Bayesian Inference

May 11, 2024

In a frequentist setting, a statistician or econometrician typically commits to one specific parameter $\hat{\theta}$ after observing $\boldsymbol{y}$ and $\boldsymbol{X}$ and uses this parameter to dictate the probability of outcomes. Therefore, for an unobserved data $\tilde{y},\tilde{X}$ the likelihood is

P(\tilde{y}\mid \hat{\theta},\tilde{X})

However, in a dynamic real-world environment, it is often unrealistic to assume that the parameter remains fixed, given the continual changes and updates that influence underlying conditions.

Posterior Predictive

Instead of committing to one parameter to compute the likelihood of an unobserved data, the posterior predictve computes the weighted average of the likelihoods across all possible $\theta$ , given its parameter $\alpha$ .
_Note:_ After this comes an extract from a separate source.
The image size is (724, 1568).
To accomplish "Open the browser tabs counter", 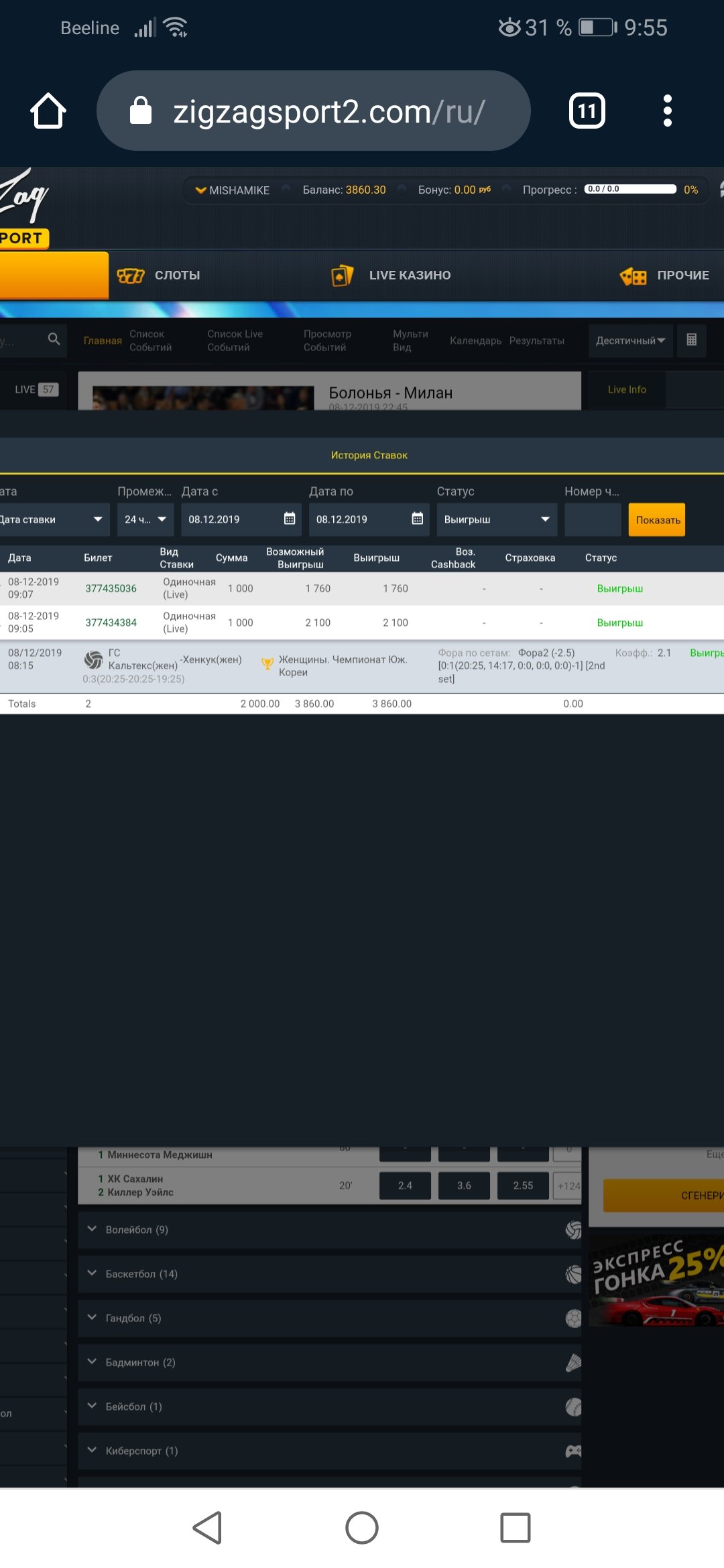I will [587, 111].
P(\tilde{y}\mid\tilde{X}, \boldsymbol{y}, \boldsymbol{X}, \alpha)=\int P(\tilde{y}\mid\theta, \tilde{X})P(\theta\mid \boldsymbol{y}, \boldsymbol{X}, \alpha)d\theta

Bayesian Linear Regression

Consider the following linear framework: $y = X\theta + U$

U\mid X \sim N(0, \sigma^2), \theta \sim N(0, \lambda^{-1}\boldsymbol{I})

Note that $U\mid X \sim N(0, \sigma^2)$ implies $y\mid X \sim(X\theta, \sigma^2)$ . Then, the posterior has the form

\theta \sim N\left(\theta_{MAP}, \left(\frac{1}{\sigma^2}X^\top X+\lambda \boldsymbol{I}\right)^{-1}\right), \theta_{MAP} = \left(X^\top X+\frac{\lambda}{\sigma^2}\boldsymbol{I}\right)^{-1}X^\top y

\tilde{y} \mid \boldsymbol{X}, \boldsymbol{y}, \tilde{X} \sim N\left(\theta_{MAP}^\top\tilde{X}, \sigma^2+\tilde{X}^\top\left(\frac{1}{\sigma^2}X^\top X+\lambda \boldsymbol{I}\right)\tilde{X}\right)

Gaussian Process

Gaussian Process is the distribution over functions. For a more general case that can be expanded to non-linear framework suppose $y = f(X) + U$ . Then $f$ follows a Gaussian Process

f(X) \sim N(m(X), K(X,X'))

Linear Basis Function

For example, $f$ can depend on the parameter $\theta$ where $\theta \sim N(0, \lambda^{-1}\boldsymbol{I})$ . Consider the case $f(X) = \theta^\top \phi(X)$ . Then, $m(X)$ is as follows

\begin{align*} m(X) & = E(\theta^\top \phi(X)) \\& = E(\theta^\top)\phi(X) \\& = 0 \end{align*}

Kernel

The kernel $K$ determines the covariance over the functions, where $K(X, X') = cov(X, X')$ . A common choice is the RBF kernel.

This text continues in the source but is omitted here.